_READING TEXT_.
--- START ---

In her soul, that girl stood barefooted on a rocky crag in the shallows
of an ancient sea. The fine salted
sprays would mist her freckled face and gently rouse a sleeping warrior.
The
girl in that pic had not a clue that she could battle for the children as
fiercely against the man she had loved just as fiercely the day she created
them with him.
The
girl in that pic didn’t see the derailment coming, did not understand that she
was already prepared in ways she couldn’t believe existed. She didn’t yet see the decisive bargaining she
would do with her soul on a Jewelers mat, her dusty gems laid before her on a
velvet pillow ready to be sold. She didn’t
yet expect the stirring of inner wisdom that was to come as she realized there wasn’t
a price to be had for such treasures.
She didn’t see her hand as she scooped them back into her pockets,
knowing she would take them to the grave.
She hadn’t yet decided that she could not be haggled and purchased.
The
girl in that pic could never have imagined the toil, the work, the lessons that
lay ahead. She had never prepared for
the course of learning to care for oneself and two other little souls. Overtime they would not just be her children;
they would be known as her cosmic
responsibility – one that she would take very seriously. She couldn’t imagine she would work by day and
provide, and then work and again domestically to cook and clean and pay
attention, for she would intrinsically understand that attention was very important
with these souls. And that in her future
she would come home exhausted, fearing
nothing left to give them . She would take a moment, close the bathroom door
and stand before the mirror, then look into her own eyes and whisper, “Crisy,
pay attention, this is the important time.” And she would face them refreshed.
The
girl in that pic could not see the example she would set as far as education
was concerned – did not realize then that in 10 yrs time her own words would be
echoed back to her; ‘Mom I want something for myself, I know I need an
education.’
The
girl in that pic couldn’t dream of the navigation that would ensue to keep
little men from mis-stepping. Attention
to friends, situations, influences, and thoughts, as constant as the tide and
then the day she would be relieved of this duty as they would watch out for one
another.

--- END ---

_MATERIAL SHOWN_.
--- START ---

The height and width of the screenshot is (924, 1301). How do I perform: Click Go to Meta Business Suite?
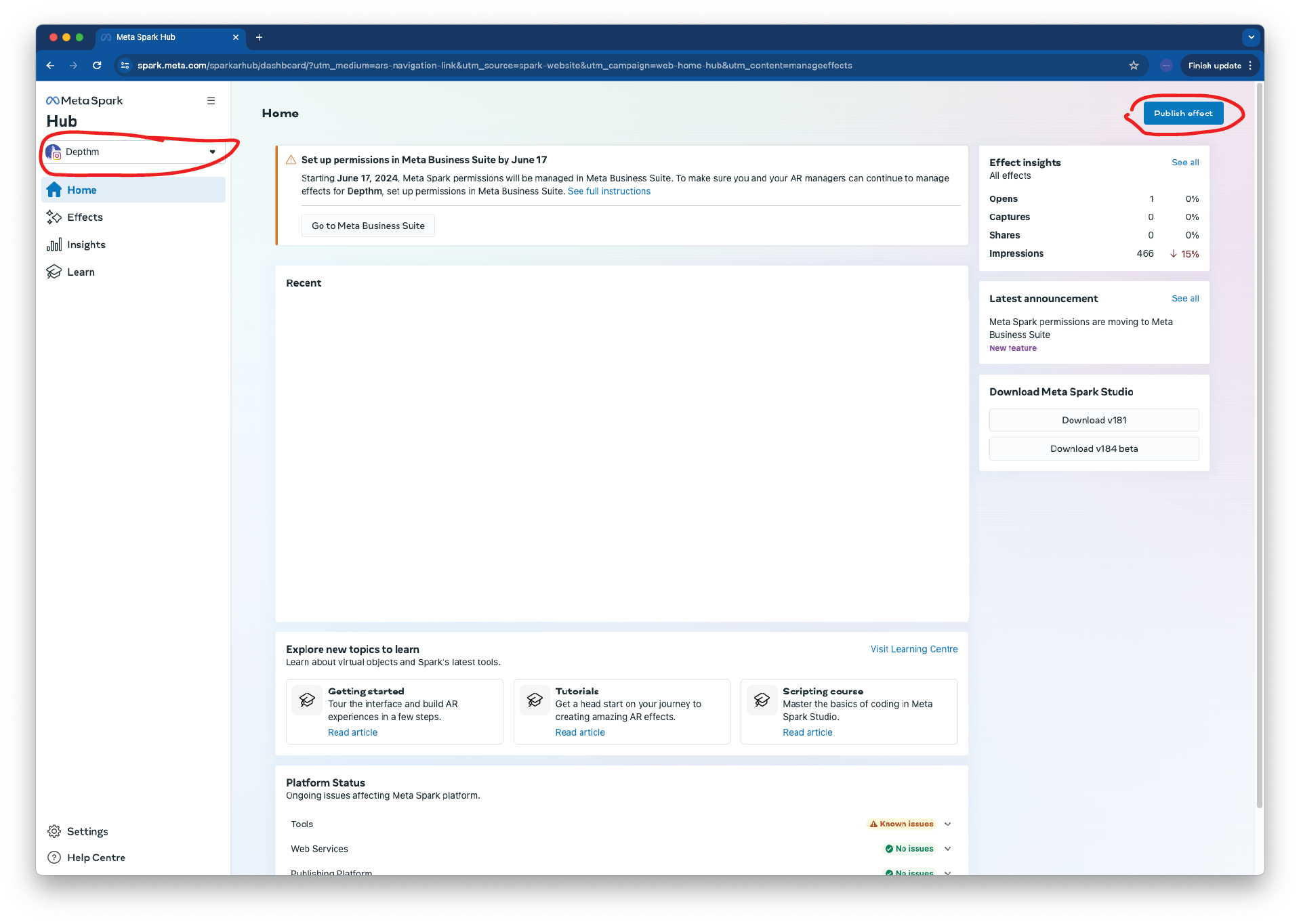tap(368, 226)
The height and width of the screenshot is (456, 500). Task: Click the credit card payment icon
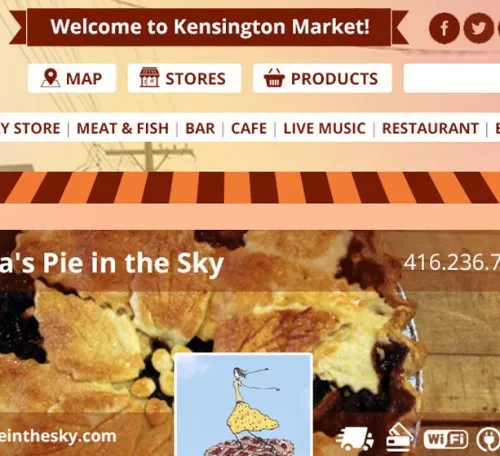399,438
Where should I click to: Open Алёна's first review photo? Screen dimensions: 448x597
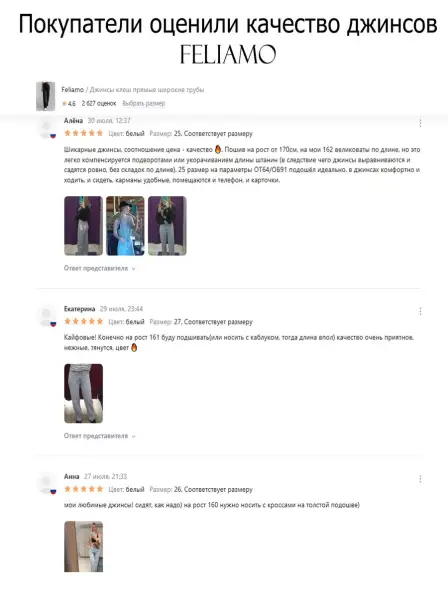[x=83, y=226]
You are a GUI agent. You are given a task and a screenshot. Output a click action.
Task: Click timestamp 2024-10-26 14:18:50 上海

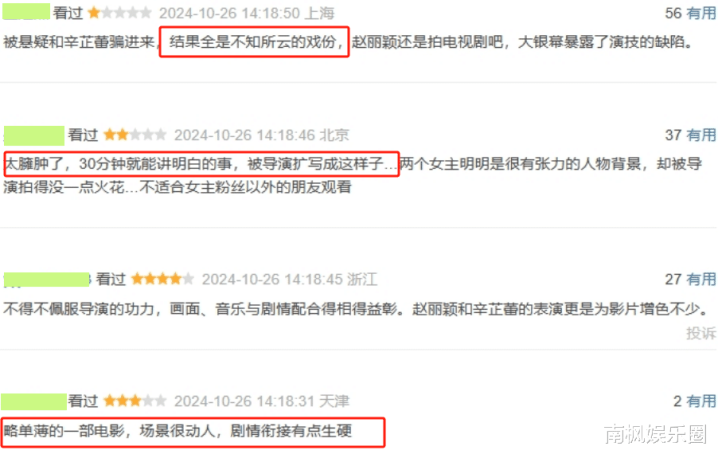click(x=247, y=13)
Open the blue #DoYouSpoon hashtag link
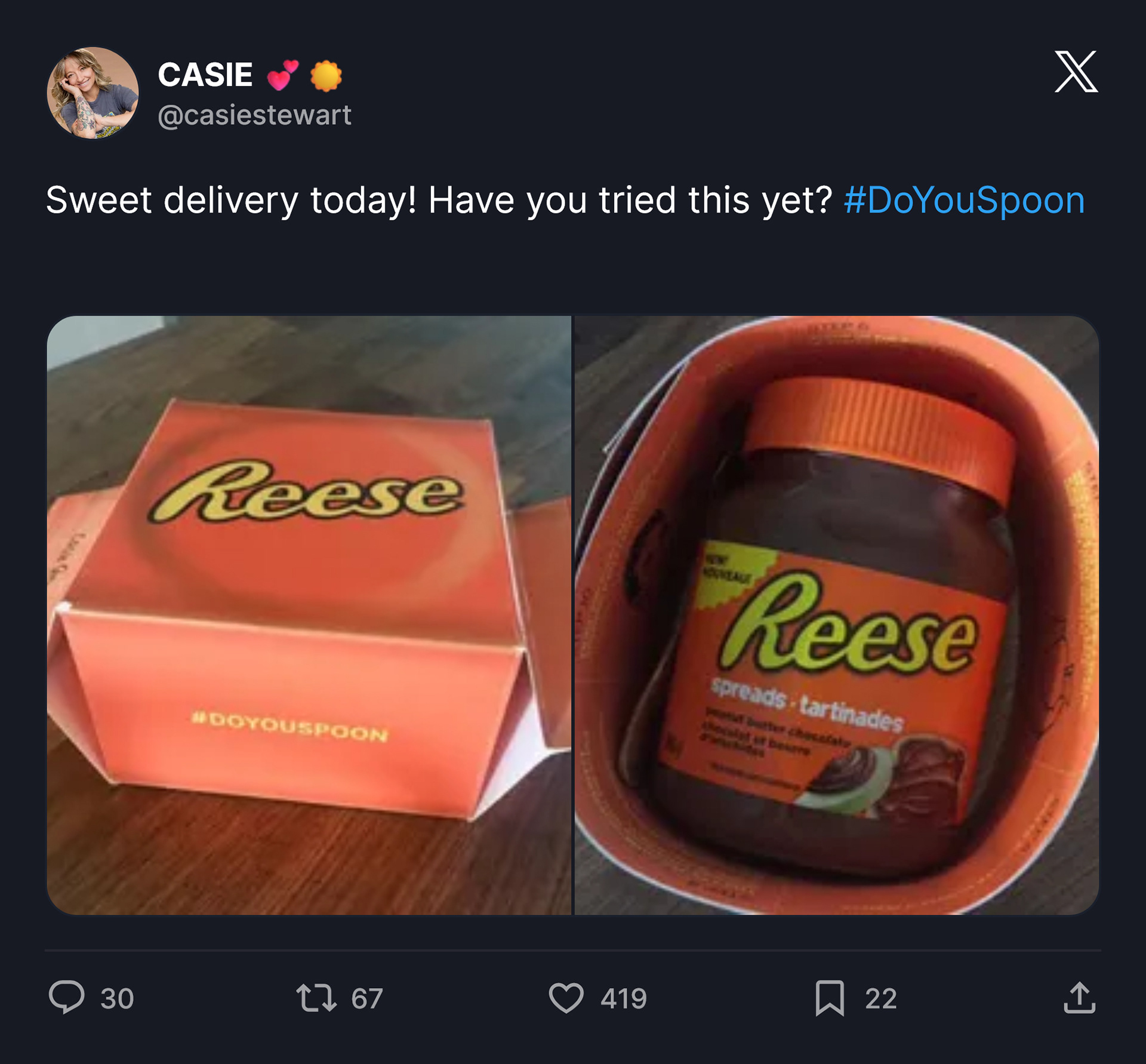The image size is (1146, 1064). 964,200
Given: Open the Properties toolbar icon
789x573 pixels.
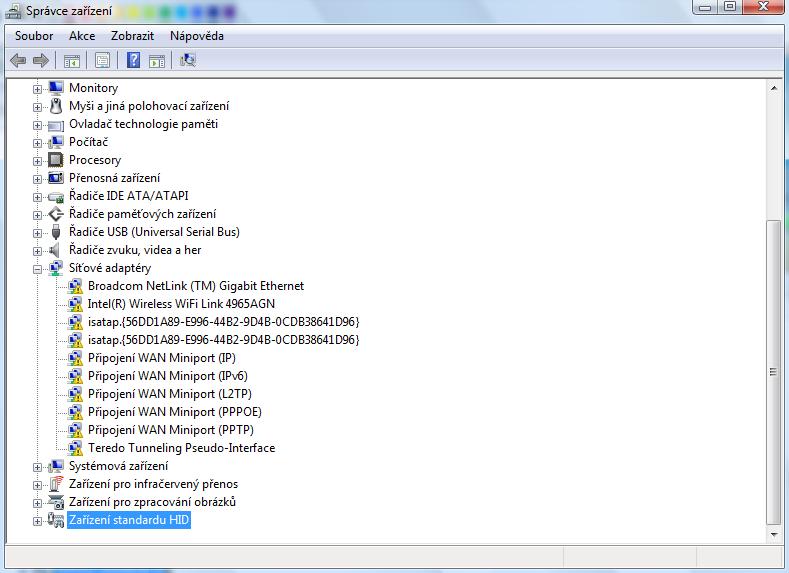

--- END ---

_INSTRUCTIONS_.
**1)** Convert the rows, starting at the line containing "Where should I" and ending at the last line of the rows, into a JSON list of strings with one string per line and blank lines omitted. Leave the pictures out.
**2)** Carry on the reflective piece about the girl in the picture from the point where it stops.
The text and the rows have nothing to do with each other.

_THE RESULTS_.
**1)**
[
  "Where should I click to: Open Алёна's first review photo? Screen dimensions: 448x597",
  "[x=83, y=226]",
  "You are a GUI agent. You are given a task and a screenshot. Output a click action.",
  "Task: Click timestamp 2024-10-26 14:18:50 上海",
  "click(x=247, y=13)",
  "Open the blue #DoYouSpoon hashtag link",
  "The image size is (1146, 1064). 964,200",
  "Given: Open the Properties toolbar icon",
  "789x573 pixels."
]

**2)**
The
girl in that pic couldn’t fathom gulping down panic attacks while trying to
smile, or the insomnia that would plague her like a dark unwelcome guest. And when she did sleep she would have the
same dreams over and over and over, each time running forward while terror
nipped at her heels.
The
girl in that pic didn’t know her future, soon to be past; the moment it was
realized would present itself as a tangles ball of string that would slowly be
sorted. She didn’t know of the
repressive visions that would come without refuge in sight. The civil rights that were impinged on, that only
became clear in their gravity as time moved forward. She couldn’t see herself as strong, only
scared. Outwardly she smiled. Inside she was a running cacophony of musical
horror.
The
girl in that pic walked blindly forward into her life, into herself, with only
the intuitive energy of her ancestors and the angels guiding her.
The
girl in that pic could not see herself twelve years in the future looking down
at that photo. She did not yet know the
mature, capable, grateful and humble woman she would evolve into. The woman who would run her fingertips over
that photo in a gesture of love and whisper, “I remember you.” She would not have been able to conceive that
twelve years in the future she would have a strong ally that she would meet;
someone who would admire her for the strength that she (at that time) was
unaware of. A future self that would
forgive her mistakes, pray her through insomnia, and love the children that
became men.
The
girl in that pic didn’t feel loved and couldn’t comprehend that somewhere in
her tomorrows, she already was. She didn’t
know, couldn’t possibly see that it would be SHE who would reassure herself and
look upon herself twelve years down the line.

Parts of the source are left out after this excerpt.